冬という季節
どちらにしても病院への道は
どうしても俯きがちになる
父を見送ろうとする中で
我が身の病を嫌でも考える
自分の重ねてきた
冬という季節は人に熟考させる
厳しいけれど思慮深い教師のようだ
雨に打たれ寒風に晒される中で
生きていることの奇跡を思い
いつか誰もが去らねばならぬ哀しみを知る
今年はじめての雪がそっと肩に舞い降りた
……わたしは
この、冬という季節が好きだ
┈┈┈┈┈┈┈┈┈┈┈┈┈┈┈┈┈┈
◆ ホスピスへ向かう道すがら毎日色々なことを考えました。
わたし自身も病を抱える身で、もう若いとはいえない歳です。
夫を亡くした時、わたしはまだ30代、今以上に未熟で気がまわらず、充分な看護ができませんでした。

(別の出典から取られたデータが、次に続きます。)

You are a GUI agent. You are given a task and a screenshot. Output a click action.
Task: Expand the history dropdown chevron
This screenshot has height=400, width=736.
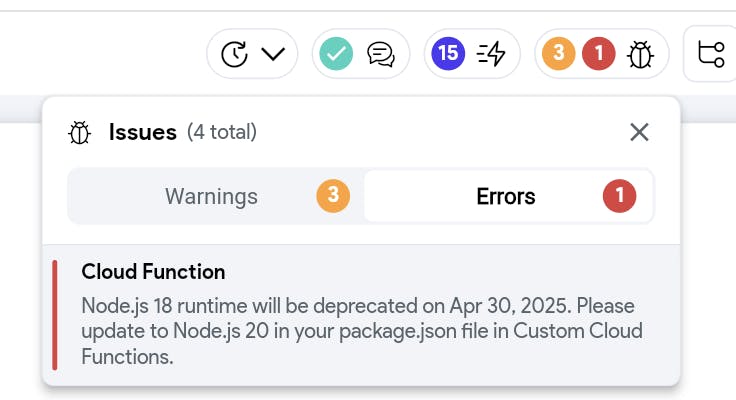273,54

祖母の時も母の時でさえ、もっとこうすれば、まだできたことはあったはずなのにと悔いは残ります。遺されたものは誰も、どこかでそう思うのかもしれません。
昔のあの家族の、わたしは最後のひとりになってしまう。
足元が崩れていくような寂しさでした。
それでも、これは誰もが通り、誰もが耐えねばならないこと。
この日、初雪が降りました。肩に頬にと落ちてきた雪は冷たい筈なのに、どこか温かくて、そっと優しい手で撫でられているような気がしました。